::: SELECTED PASSAGE

Jack Saunders is a Lecturer (Teaching) in Modern British History. He is a labour historian, with a particular focus on power and agency in the post-war British workplace. He has worked on shopfloor trade union activism in the notoriously fractious British motor industry and on women's organising in the National Health Service. His research also looks at de-industrialisation and the rise of emotional labour, as well as popular political culture in the second half of the 20th Century.
Jack did his PhD at UCL from 2011 to 2015, before working on the Wellcome Trust funded Cultural History of the NHS project at the University of Warwick from 2016 to 2019. From 2019 he taught the history of citizenship and migration in 20th Century Britain at King's College London.
Major Publications
- ‘The making of “NHS staff” as a worker identity, 1948-85’ in Jenny Crane and Jane Hand (eds.), Posters, Protests and Prescriptions: Cultural Histories of the National Health Service (Manchester University Press, 2022)

::::::
::: MATERIAL PROVIDED

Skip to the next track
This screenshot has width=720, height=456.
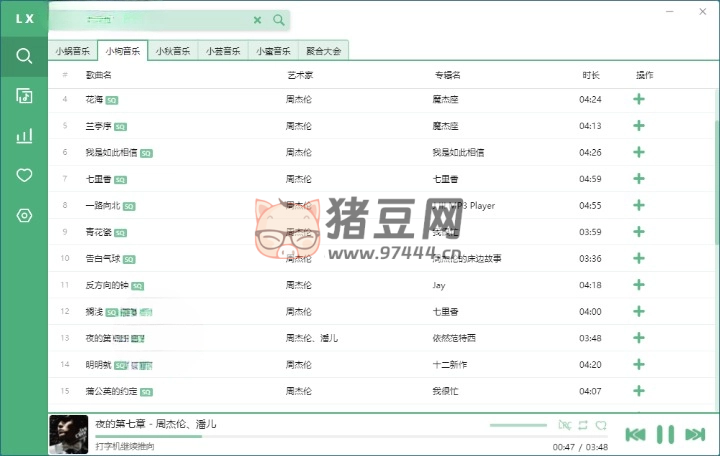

::::::

* _GIVEN EXERCISE_
Reproduce the full profile of Jack Saunders word for word.

* _WORKED SOLUTION_
Jack Saunders is a Lecturer (Teaching) in Modern British History. He is a labour historian, with a particular focus on power and agency in the post-war British workplace. He has worked on shopfloor trade union activism in the notoriously fractious British motor industry and on women's organising in the National Health Service. His research also looks at de-industrialisation and the rise of emotional labour, as well as popular political culture in the second half of the 20th Century.
Jack did his PhD at UCL from 2011 to 2015, before working on the Wellcome Trust funded Cultural History of the NHS project at the University of Warwick from 2016 to 2019. From 2019 he taught the history of citizenship and migration in 20th Century Britain at King's College London.
Major Publications
- ‘The making of “NHS staff” as a worker identity, 1948-85’ in Jenny Crane and Jane Hand (eds.), Posters, Protests and Prescriptions: Cultural Histories of the National Health Service (Manchester University Press, 2022)